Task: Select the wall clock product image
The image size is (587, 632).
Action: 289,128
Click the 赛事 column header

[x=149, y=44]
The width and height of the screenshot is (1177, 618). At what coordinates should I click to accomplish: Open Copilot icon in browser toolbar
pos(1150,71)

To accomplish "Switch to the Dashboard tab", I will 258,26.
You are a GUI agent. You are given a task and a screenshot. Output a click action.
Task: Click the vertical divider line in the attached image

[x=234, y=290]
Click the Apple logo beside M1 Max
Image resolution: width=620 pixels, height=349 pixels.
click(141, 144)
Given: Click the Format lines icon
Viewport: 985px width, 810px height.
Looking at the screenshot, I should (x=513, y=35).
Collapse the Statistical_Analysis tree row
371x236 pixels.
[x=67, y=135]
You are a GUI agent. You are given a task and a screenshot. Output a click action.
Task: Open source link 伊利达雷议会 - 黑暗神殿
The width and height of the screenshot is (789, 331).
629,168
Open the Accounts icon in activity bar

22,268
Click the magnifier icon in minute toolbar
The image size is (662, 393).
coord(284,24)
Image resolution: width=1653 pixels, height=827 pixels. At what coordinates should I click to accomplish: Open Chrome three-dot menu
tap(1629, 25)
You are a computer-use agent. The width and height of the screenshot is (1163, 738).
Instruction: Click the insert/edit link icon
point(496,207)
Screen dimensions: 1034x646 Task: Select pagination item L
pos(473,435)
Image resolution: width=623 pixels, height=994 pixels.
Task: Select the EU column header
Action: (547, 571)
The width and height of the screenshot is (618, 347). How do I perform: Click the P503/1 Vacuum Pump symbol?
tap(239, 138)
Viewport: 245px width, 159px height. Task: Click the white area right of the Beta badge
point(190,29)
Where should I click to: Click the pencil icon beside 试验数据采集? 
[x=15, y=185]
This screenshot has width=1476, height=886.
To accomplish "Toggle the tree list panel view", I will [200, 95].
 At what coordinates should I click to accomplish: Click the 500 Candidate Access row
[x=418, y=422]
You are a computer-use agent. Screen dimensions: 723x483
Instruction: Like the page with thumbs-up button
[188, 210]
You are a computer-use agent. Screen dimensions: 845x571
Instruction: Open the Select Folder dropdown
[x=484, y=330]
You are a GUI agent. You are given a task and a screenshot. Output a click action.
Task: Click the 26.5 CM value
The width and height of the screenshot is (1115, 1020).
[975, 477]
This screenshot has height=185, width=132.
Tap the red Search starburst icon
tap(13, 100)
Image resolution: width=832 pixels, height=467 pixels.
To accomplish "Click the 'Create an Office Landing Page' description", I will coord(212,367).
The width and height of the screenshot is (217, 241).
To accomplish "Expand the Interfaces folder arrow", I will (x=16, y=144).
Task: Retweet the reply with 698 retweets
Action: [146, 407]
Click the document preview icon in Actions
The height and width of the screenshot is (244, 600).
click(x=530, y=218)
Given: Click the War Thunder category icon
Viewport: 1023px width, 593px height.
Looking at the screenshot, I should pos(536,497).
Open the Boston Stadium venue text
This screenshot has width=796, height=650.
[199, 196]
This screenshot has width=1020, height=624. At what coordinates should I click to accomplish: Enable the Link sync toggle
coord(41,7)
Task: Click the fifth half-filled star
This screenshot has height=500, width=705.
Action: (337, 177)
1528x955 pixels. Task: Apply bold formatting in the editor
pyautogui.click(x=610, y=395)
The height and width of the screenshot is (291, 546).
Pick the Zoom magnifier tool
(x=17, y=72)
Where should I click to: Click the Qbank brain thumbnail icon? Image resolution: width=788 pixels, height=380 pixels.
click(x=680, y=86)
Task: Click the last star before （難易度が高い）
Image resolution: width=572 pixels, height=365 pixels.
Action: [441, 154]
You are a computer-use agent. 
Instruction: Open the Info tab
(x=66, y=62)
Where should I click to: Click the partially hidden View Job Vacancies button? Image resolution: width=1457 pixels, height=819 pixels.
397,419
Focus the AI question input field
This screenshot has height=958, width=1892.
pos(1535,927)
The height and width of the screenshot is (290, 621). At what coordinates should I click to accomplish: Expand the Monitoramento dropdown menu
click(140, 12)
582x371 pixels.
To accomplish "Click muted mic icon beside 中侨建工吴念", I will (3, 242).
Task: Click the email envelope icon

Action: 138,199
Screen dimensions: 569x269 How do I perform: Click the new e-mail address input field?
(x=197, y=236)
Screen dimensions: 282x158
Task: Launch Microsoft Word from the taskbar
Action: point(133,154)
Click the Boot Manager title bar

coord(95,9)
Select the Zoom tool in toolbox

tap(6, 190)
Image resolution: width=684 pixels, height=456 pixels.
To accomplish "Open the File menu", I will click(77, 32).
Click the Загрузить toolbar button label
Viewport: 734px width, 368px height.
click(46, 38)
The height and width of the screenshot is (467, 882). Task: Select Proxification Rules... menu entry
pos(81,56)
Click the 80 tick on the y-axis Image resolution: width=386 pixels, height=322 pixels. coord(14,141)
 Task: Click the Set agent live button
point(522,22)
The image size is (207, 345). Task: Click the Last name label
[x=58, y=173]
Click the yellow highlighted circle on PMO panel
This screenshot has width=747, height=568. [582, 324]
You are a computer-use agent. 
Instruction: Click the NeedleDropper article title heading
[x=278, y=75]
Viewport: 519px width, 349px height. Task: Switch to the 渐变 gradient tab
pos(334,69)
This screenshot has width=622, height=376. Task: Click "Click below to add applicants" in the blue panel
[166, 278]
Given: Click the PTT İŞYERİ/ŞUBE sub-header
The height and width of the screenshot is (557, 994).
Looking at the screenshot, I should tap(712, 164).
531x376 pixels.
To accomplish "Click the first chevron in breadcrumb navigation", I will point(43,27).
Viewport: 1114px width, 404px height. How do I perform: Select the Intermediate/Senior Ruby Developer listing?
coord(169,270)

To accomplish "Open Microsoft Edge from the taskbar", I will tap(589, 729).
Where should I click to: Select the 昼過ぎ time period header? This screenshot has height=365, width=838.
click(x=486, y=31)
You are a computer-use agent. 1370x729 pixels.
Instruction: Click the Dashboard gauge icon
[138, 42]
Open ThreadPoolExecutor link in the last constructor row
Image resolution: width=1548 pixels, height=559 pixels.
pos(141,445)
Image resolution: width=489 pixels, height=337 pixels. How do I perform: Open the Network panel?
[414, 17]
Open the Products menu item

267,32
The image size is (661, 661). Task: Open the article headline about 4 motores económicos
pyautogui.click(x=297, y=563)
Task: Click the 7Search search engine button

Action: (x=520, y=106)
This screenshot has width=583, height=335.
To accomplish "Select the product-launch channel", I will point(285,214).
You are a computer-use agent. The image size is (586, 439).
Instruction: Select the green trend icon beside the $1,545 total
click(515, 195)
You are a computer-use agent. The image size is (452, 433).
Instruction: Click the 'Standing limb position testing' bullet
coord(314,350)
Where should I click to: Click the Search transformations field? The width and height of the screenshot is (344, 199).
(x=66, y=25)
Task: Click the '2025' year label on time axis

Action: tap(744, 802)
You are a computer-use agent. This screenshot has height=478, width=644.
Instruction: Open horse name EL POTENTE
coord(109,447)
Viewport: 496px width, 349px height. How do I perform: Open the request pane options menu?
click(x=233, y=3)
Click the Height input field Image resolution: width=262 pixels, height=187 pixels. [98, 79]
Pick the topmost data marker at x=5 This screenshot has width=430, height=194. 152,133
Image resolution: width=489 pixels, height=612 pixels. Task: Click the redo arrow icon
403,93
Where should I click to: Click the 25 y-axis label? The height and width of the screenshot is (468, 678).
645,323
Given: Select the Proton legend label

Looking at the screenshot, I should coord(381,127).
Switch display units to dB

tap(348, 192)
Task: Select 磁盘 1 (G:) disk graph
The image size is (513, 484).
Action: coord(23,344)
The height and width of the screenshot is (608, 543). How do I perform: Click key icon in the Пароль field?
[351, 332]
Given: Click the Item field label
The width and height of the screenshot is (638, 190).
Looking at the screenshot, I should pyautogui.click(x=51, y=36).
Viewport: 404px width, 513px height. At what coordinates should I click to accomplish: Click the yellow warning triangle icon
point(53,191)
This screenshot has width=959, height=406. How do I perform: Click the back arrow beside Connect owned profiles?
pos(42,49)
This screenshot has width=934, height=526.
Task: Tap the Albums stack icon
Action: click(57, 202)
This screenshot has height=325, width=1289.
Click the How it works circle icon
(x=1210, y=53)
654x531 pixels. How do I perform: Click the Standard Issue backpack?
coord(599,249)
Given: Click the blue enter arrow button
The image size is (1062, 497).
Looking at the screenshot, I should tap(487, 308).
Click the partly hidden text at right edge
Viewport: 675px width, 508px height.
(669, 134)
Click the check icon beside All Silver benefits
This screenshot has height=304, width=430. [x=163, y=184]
------------------------------------------------------------------------
The response must give every line from the material above that holds the string "computer".

*ANSWER TO THIS EXERCISE:*
You are a computer-use agent. The width and height of the screenshot is (1163, 738).
You are a computer-use agent. Screen dimensions: 723x483
You are a computer-use agent. Screen dimensions: 845x571
You are a computer-use agent. 
You are a computer-use agent. 
You are a computer-use agent. 1370x729 pixels.
You are a computer-use agent. The image size is (586, 439).
You are a computer-use agent. The image size is (452, 433).
You are a computer-use agent. This screenshot has height=478, width=644.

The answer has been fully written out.